When they tossed my group our own set of helmets and cards, we realized that the tchotchkes, appropriately labeled “free shit,” came to us courtesy of Vans Shoes. I suspected that these trend-setters were in fact the world’s most intentionally unkempt marketing reps.    It would be an understatement to say that the “free shit” was a hit, as was the ensuing screening of a snowboarding highlight reel accompanied by rap and European-sounding techno. All in all, it was an evening filled with plenty of advertising and mainstream music.

The experience was akin to what you might find in a bar or nightclub anywhere, even Harvard Square—well, except for the flannel. The crowd basked in the excesses of America’s particular brand of pervasive consumerism; the scene involved everything hipster culture seemed to reject. My friends and I, however, enjoyed the extravaganza without putting on airs that we didn’t.

Each time I visit The Otherside, I am reminded that fitting into hipster culture, and into many other social groups, requires a very specific set of affectations. By contrast, at Harvard you can almost always fit into a community as you are. I’ve spent quite a bit of time reflecting on whether and how my life would have been different if I had traded in my hours in lab and long nights perfecting problem sets to fit in with any given social set. Now, as a senior, I realize that it certainly would be different, but probably not for the better.

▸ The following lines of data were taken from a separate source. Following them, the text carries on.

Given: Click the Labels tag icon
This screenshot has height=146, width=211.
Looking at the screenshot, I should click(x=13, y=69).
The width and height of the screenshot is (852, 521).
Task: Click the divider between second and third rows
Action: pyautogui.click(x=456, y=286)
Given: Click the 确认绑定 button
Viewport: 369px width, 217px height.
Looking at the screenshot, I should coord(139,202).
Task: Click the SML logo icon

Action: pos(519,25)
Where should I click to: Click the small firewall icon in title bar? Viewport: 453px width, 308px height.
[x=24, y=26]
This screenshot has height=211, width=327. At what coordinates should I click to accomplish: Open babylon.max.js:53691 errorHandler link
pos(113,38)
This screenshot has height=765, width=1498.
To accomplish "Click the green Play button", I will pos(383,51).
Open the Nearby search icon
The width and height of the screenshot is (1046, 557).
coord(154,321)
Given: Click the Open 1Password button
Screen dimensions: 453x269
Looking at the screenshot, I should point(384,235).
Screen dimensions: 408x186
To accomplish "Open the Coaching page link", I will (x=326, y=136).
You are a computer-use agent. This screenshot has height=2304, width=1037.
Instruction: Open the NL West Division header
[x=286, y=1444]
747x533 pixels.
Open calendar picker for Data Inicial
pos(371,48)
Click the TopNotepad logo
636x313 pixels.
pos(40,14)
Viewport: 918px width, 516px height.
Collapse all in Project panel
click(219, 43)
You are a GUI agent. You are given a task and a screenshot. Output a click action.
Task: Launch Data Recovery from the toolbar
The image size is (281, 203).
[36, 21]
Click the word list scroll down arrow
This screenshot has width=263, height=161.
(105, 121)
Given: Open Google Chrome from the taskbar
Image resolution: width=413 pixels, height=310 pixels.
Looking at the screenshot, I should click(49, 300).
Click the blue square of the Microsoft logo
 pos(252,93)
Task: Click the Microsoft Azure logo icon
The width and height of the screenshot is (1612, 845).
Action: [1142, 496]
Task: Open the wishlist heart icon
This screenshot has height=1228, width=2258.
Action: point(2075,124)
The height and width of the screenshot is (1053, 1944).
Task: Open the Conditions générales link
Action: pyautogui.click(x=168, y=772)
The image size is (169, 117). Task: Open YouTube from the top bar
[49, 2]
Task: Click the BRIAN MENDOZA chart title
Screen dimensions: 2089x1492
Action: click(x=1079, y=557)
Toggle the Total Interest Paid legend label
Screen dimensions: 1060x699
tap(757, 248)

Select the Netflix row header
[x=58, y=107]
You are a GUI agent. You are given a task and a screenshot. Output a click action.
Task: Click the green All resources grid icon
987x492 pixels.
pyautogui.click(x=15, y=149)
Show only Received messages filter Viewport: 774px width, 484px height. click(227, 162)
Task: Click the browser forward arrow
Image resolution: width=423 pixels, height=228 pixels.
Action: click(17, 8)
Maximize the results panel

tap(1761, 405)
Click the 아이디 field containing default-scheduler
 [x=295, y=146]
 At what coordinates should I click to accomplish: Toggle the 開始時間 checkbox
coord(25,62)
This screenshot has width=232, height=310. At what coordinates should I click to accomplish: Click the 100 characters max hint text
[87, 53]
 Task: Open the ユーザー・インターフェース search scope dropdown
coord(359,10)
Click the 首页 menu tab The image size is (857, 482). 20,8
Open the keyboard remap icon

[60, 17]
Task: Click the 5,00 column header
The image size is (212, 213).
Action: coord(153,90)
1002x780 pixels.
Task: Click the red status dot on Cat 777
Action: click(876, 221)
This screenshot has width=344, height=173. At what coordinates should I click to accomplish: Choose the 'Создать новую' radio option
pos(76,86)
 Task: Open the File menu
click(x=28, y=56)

When I came to college, my priorities were to learn a lot, and to have fun—in that order. I learned quickly that the two are not mutually exclusive; learning something that truly excites me proved to be quite a bit of fun in its own right and I learned that, with a bit of planning, work need not preclude play.

The key was taking ownership of my actions and reminding myself that, just because my lab work or homework kept me in on a Thursday night, I wasn’t a martyr for science, deserving of sympathy.     To me, not having to pretend to dislike things that I actually appreciate is the most liberating aspect of my experience at Harvard.

Almost no one fits into only one niche at Harvard; there are physicists in finals clubs, bookworms on sports teams, and future politicians sprinkled across the academic spectrum. These odd combinations fly in the face of expectation and significantly enrich and interlink the different strands of life on campus.

All of this is enabled by the willingness of students to love their many passions unapologetically and by the willingness of their peers to appreciate the diversity of skills and interests on campus—and even to put up with the occassional periodic table joke every once in a while.   We are at Harvard, after all. Everyone else thinks we’re nerdy anyway, so why not enjoy it?

—Jonathan B. Steinman ’10 is a Chemistry concentrator living in Winthrop House. He still occasionally enjoys $10 beer, techno music, and miniature helmets.